All references to IRET, we or us refer to Investors Real Estate Trust and its consolidated subsidiaries.
NOTE 2 • BASIS OF PRESENTATION AND SIGNIFICANT ACCOUNTING POLICIES
BASIS OF PRESENTATION
The accompanying condensed consolidated financial statements include our accounts and the accounts of all our subsidiaries in which we maintain a controlling interest, including the Operating Partnership. All intercompany balances and transactions are eliminated in consolidation. Our fiscal year ends April 30th.
Our interest in the Operating Partnership was 88.2% of the limited partnership units of the Operating Partnership (“Units”) as of October 31, 2016 and 88.1% as of April 30, 2016. Under the terms of the Operating Partnership’s Agreement of Limited Partnership, limited partners have the right to require the Operating Partnership to redeem their Units for cash any time following the first anniversary of the date they acquired such Units (“Exchange Right”). When a limited partner exercises the Exchange Right, we have the right, in our sole discretion, to acquire such Units by either making a cash payment or exchanging the Units for our common shares of beneficial interest (“Common Shares”), on a one-for-one basis. The Exchange Right is subject to certain conditions and limitations, including the limited partner may not exercise the Exchange Right more than two times during a calendar year and the limited partner may not exercise for less than 1,000 Units, or, if such limited partner holds less than 1,000 Units, for less than all of the Units held by such limited partner.

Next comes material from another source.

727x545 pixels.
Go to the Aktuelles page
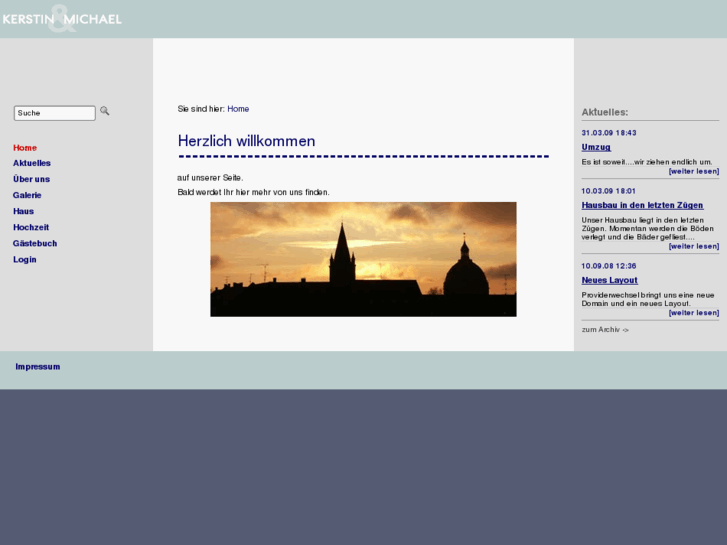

The Operating Partnership and some limited partners have contractually agreed to a holding period of greater than one year, a greater number of redemptions during a calendar year or other limitations to their Exchange Right.
The condensed consolidated financial statements also reflect the ownership by the Operating Partnership of certain joint venture entities in which the Operating Partnership has a general partner or controlling interest. These entities are consolidated into our other operations, with noncontrolling interests reflecting the noncontrolling partners’ share of ownership and income and expenses.
UNAUDITED INTERIM FINANCIAL STATEMENTS
Our interim condensed consolidated financial statements have been prepared in accordance with accounting principles generally accepted in the United States of America (“U.S. GAAP”) for interim financial information and the applicable rules and regulations of the Securities and Exchange Commission (“SEC”). Accordingly, certain disclosures accompanying annual financial statements prepared in accordance with U.S. GAAP are omitted. The year-end balance
8
sheet data was derived from audited financial statements, but does not include all disclosures required by U.S. GAAP. In the opinion of management, all adjustments, consisting solely of normal recurring adjustments, necessary for the fair presentation of our financial position, results of operations and cash flows for the interim periods have been included.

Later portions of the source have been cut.